With the imminent appointment of another data scientist, a large part of that work involves looking for correlations in data collected through each practice’s Sunix or Optomate practice management systems. Insights are fed back to practices to help grow sales and run more efficient businesses.
This extends to looking at certain customer groups and their basket values, and figuring out what motivates purchasing decisions.
“Historically, in a meeting of decision makers, there’s usually two outcomes: the most passionate person in the room wins because they convince the majority, or the leader says no we are going to go this way. And it’s all done usually with good intentions, good will, some information and bias,” Beer explains.
“Even though I’m one of the most experienced people in the room, one of the key learnings has been to forget everything I have learned and understand what the data says. When we’re sitting around the table, I want to know what our data scientist thinks because that’s where the answer lies – and often it’s very different to what people think.”
Poised for rapid growth
While many businesses reacted to the changing landscape in 2020, Beer says G&M used it as an opportunity to reset.
It is now much clearer on its ambitions, which includes being even more selective with people and practices that align with its values and vision, while also forming deeper business ties with fewer suppliers.
G&M wasn’t immune to the pandemic; it shut and merged some marginal practices that were included in package deals and figured out how to do more with less. It also halted acquisitions and head office worked seven days a week to ensure liquidity, renegotiate rental/loan agreements, review supplier arrangements and provide key business and employment advice to practices – including up to 100 businesses that weren’t part of G&M (outside normal business hours).
When Beer spoke with Insight in December, the recovery was in full swing, and he had just completed a three-day off-site meeting with the board and senior team to outlay the strategy for the next three years.
As mentioned, a major component is doubling the practice network. The first phase happened in late 2020 with the relaunch of its acquisitions program, seeing Meyer Optica in Balmain, New South Wales, and Mt Martha Optical, in Victoria, join the network.
Traditionally, G&M has preferred to focus internally on driving value to its practices and patients and placed little emphasis on consumer marketing.

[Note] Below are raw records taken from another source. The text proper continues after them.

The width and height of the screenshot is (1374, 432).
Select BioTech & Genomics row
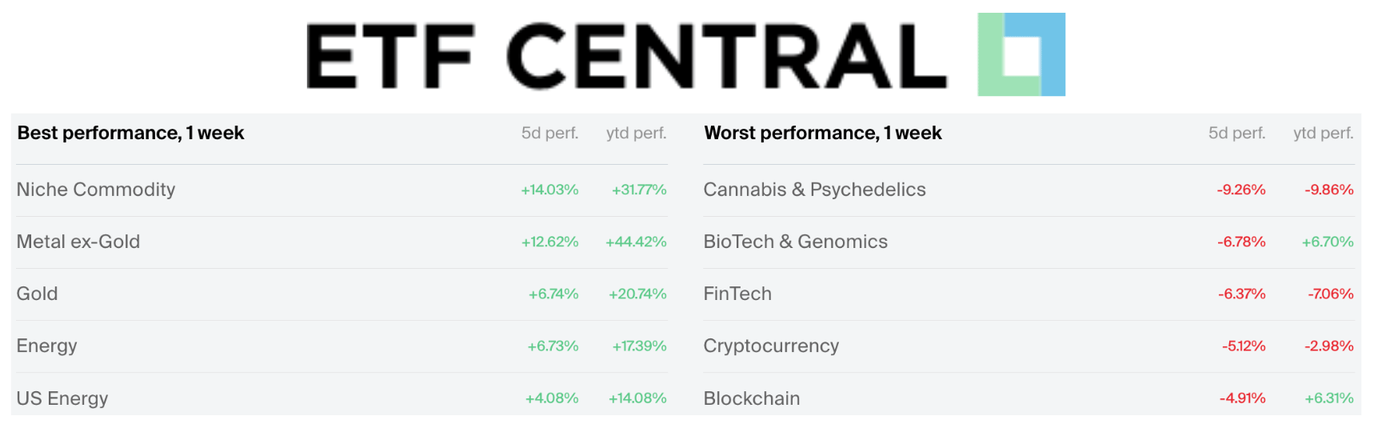coord(795,242)
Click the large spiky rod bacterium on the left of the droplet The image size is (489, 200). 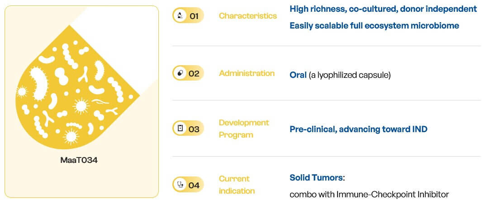click(38, 84)
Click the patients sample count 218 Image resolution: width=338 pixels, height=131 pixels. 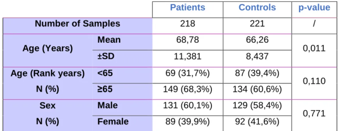coord(187,24)
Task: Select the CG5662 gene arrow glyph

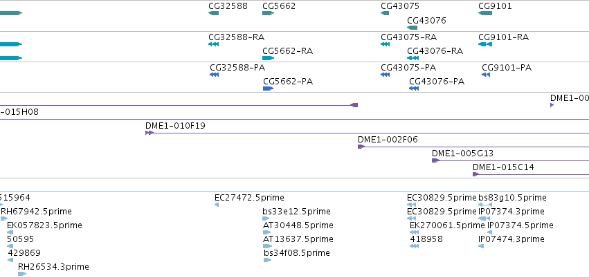Action: (269, 13)
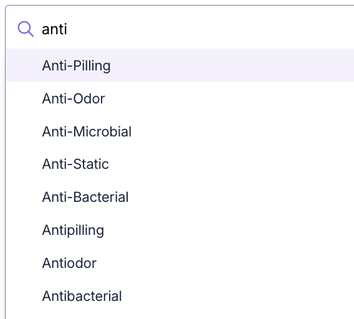Viewport: 354px width, 319px height.
Task: Choose the Anti-Bacterial entry
Action: (180, 197)
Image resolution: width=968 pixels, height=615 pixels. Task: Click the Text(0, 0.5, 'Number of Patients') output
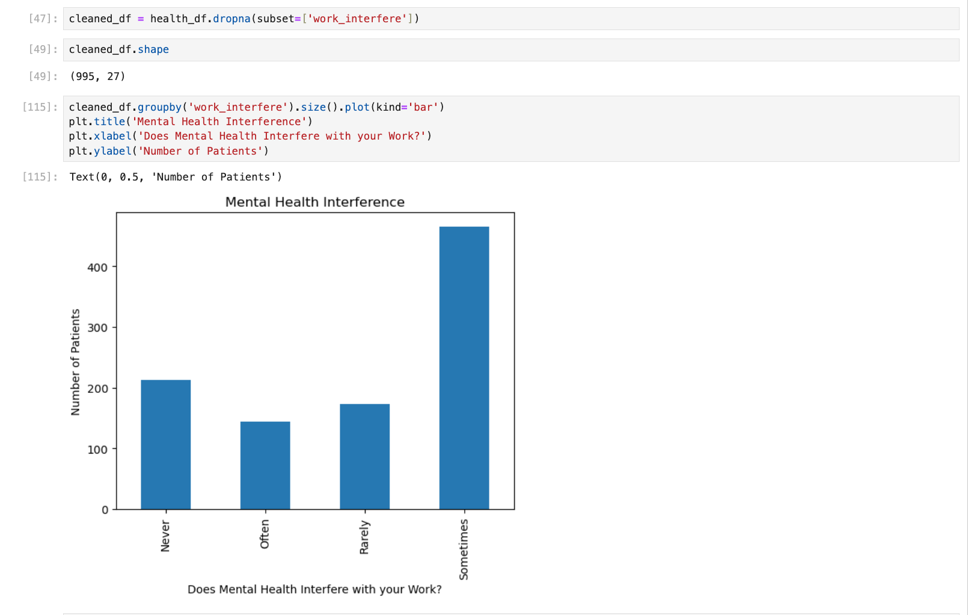coord(176,177)
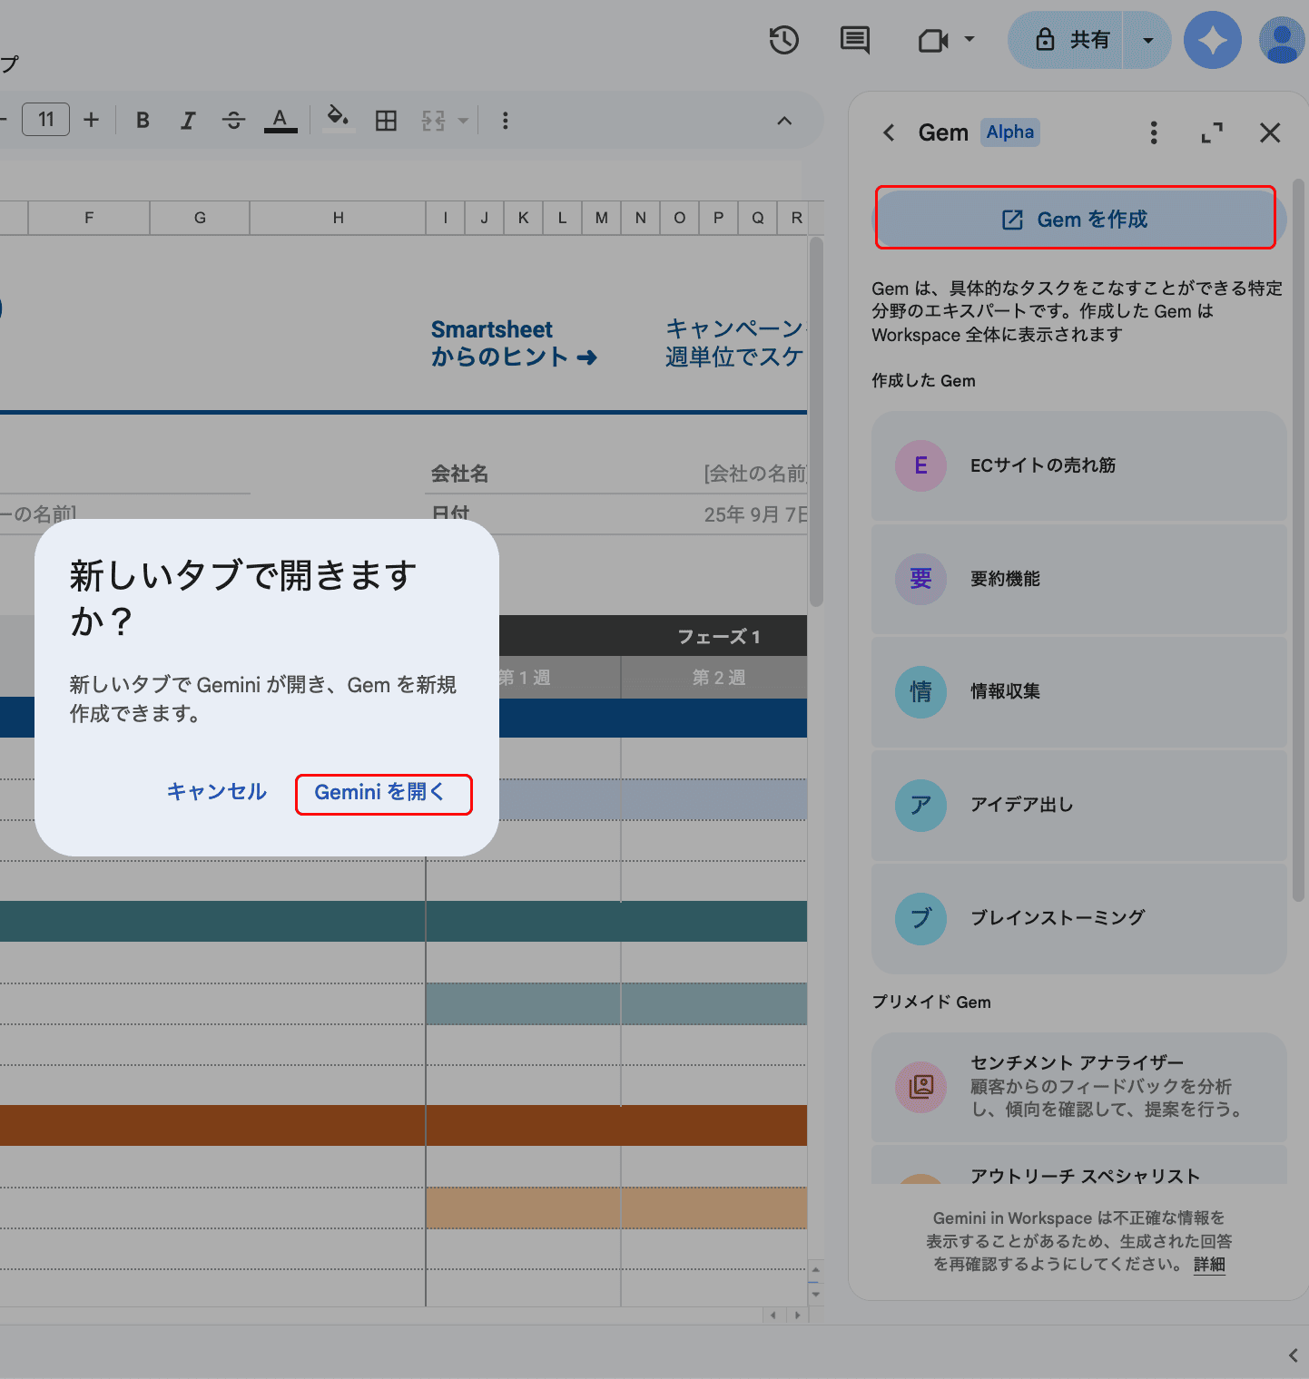The image size is (1309, 1379).
Task: Expand the merge cells dropdown
Action: [x=463, y=121]
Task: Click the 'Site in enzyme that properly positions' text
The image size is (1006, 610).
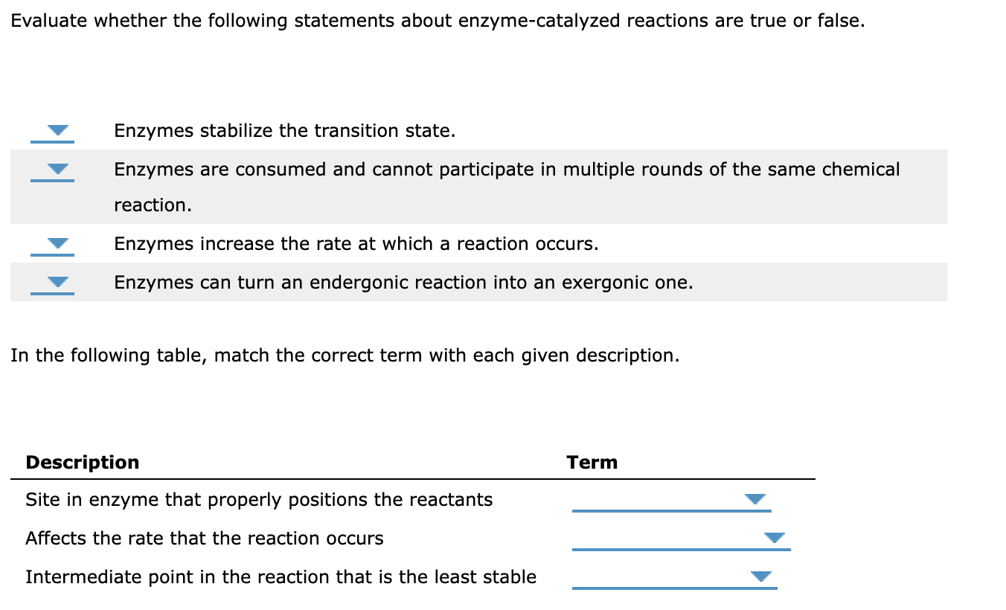Action: [x=258, y=499]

But that is also set to change this year.
“You will see the launch of George & Matilda 2.0 for want of a better term, and we will start going to market through a number of different channels and digital assets. We can start driving more people to the stores and building that brand equity,” he says.
“We have got to a size and scale now that economically it makes sense. There becomes a tipping point where you can invest that money and it becomes a virtual circle, but if it’s done too early, you’re not big enough to get scale, so you’re not really driving the value.”
Another major focus will be succession planning for the future leaders of the industry. G&M has some partners – and key opinion leaders – seeking to transition to retirement.
“Succession planning is not just about finding a great partner, but a great partner who wants to take the baton and the legacy and be part of what the future of the industry is going to be for the next 20 to 30 years. We are spending a lot of time around succession planning and I think that’s going to be quite interesting.”